Extracted records:
··········
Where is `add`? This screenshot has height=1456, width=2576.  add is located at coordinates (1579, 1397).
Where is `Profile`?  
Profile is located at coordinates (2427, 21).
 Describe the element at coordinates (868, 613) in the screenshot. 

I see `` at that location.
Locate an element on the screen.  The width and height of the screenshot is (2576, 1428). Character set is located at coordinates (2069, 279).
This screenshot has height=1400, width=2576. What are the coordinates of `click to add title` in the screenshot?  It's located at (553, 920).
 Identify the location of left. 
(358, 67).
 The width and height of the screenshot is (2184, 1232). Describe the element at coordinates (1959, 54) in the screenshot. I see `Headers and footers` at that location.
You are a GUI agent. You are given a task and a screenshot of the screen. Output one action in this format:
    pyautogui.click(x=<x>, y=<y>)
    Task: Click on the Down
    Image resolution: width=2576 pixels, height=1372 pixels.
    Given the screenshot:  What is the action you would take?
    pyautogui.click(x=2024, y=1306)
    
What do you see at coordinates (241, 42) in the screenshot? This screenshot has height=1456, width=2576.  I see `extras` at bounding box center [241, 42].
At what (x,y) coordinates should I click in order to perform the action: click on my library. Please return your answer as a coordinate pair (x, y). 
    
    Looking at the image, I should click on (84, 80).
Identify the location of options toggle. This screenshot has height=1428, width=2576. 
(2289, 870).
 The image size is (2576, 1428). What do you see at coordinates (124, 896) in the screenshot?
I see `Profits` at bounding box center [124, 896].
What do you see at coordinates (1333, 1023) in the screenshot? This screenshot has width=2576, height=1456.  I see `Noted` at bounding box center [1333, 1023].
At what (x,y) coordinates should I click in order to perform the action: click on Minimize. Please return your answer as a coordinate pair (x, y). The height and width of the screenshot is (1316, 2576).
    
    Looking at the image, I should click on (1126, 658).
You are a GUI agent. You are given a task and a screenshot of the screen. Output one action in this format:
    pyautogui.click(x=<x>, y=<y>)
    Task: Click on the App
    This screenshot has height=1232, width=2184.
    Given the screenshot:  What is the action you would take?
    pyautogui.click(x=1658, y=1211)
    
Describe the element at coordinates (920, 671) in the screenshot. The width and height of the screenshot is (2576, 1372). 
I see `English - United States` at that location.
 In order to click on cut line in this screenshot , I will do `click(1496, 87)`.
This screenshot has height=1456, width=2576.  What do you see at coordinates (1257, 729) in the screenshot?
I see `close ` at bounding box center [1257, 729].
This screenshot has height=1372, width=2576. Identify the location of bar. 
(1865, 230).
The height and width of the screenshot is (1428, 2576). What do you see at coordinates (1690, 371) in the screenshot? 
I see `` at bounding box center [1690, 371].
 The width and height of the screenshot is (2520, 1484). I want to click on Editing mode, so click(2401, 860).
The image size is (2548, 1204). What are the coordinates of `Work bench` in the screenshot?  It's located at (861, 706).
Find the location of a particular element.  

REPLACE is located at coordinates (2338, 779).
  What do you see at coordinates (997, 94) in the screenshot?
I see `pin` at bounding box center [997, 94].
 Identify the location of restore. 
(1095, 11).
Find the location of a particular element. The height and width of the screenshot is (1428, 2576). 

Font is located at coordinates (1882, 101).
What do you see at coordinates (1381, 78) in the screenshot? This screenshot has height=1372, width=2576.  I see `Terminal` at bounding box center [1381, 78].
··········
### Exercise details
Output the stretch from the line containing "The height and width of the screenshot is (1428, 2576). What" through the end of the records as a JSON list of strings, one string per line, omitting blank lines.

### Answer below
[
  "The height and width of the screenshot is (1428, 2576). What do you see at coordinates (1690, 371) in the screenshot? ",
  "I see `` at bounding box center [1690, 371].",
  " The width and height of the screenshot is (2520, 1484). I want to click on Editing mode, so click(2401, 860).",
  "The image size is (2548, 1204). What are the coordinates of `Work bench` in the screenshot?  It's located at (861, 706).",
  "Find the location of a particular element.  ",
  "REPLACE is located at coordinates (2338, 779).",
  "  What do you see at coordinates (997, 94) in the screenshot?",
  "I see `pin` at bounding box center [997, 94].",
  " Identify the location of restore. ",
  "(1095, 11).",
  "Find the location of a particular element. The height and width of the screenshot is (1428, 2576). ",
  "Font is located at coordinates (1882, 101).",
  "What do you see at coordinates (1381, 78) in the screenshot? This screenshot has height=1372, width=2576.  I see `Terminal` at bounding box center [1381, 78]."
]